**Records for the exercise:**
******************************
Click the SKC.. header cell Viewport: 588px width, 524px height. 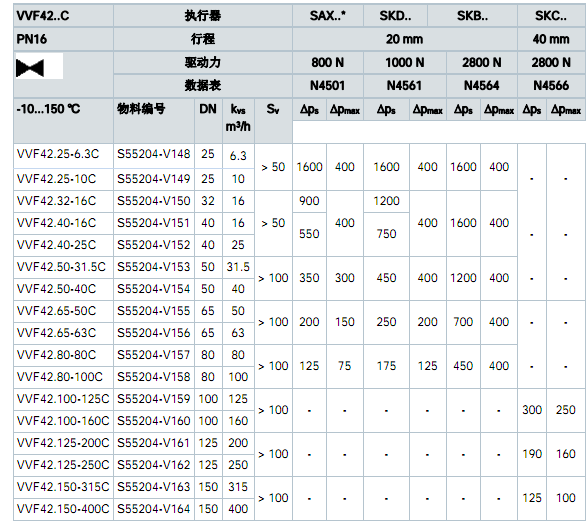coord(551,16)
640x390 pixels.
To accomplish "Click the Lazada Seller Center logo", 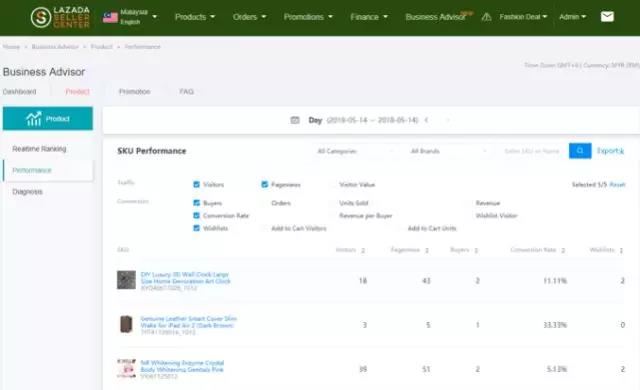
******************************
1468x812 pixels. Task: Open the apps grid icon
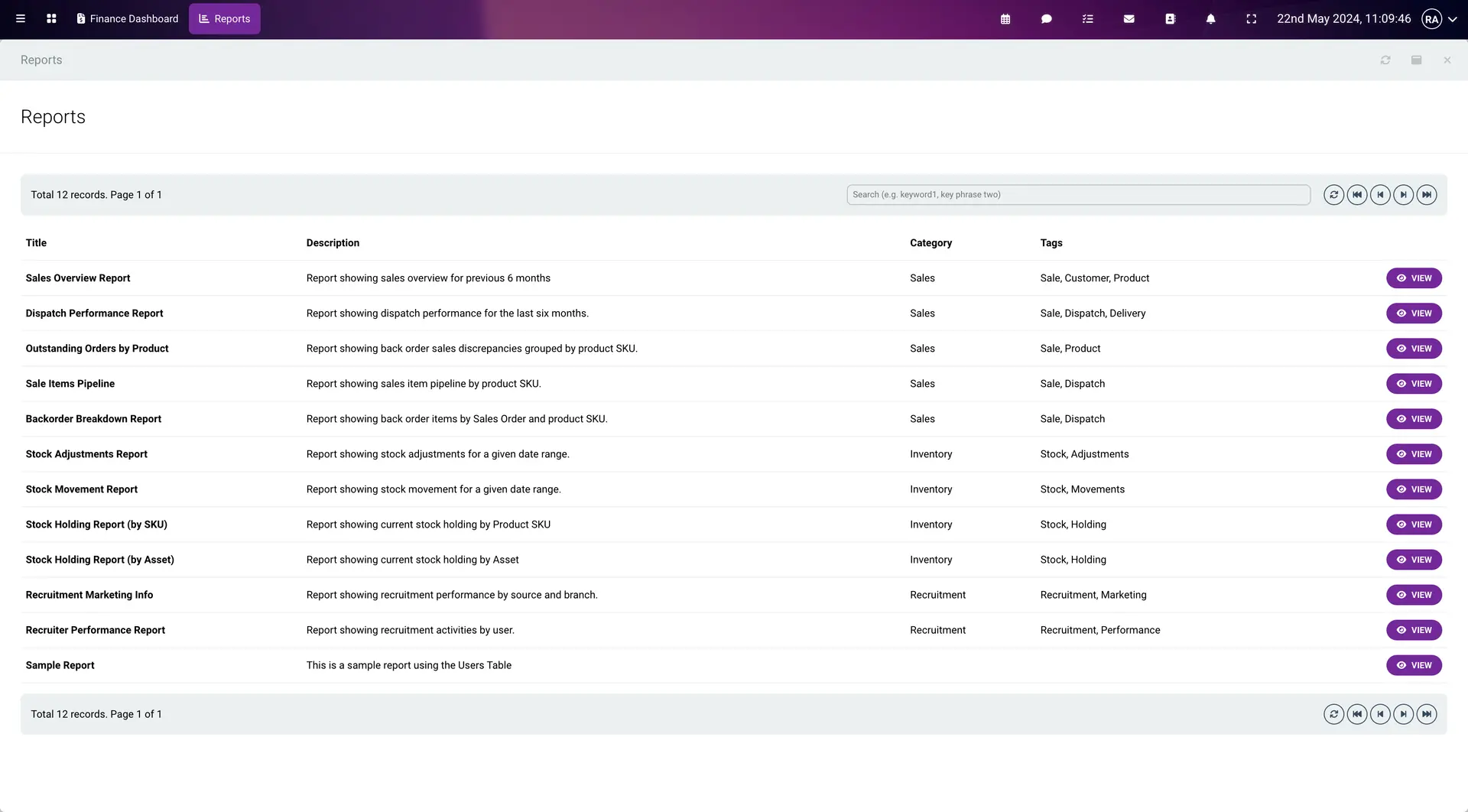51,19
******************************
**Work item:** Return only the stretch above from the line containing "640x390 pixels." through the line containing "the Lazada Seller", word for word and without pictures.

**Result:**
640x390 pixels.
To accomplish "Click the Lazada Seller Center logo", 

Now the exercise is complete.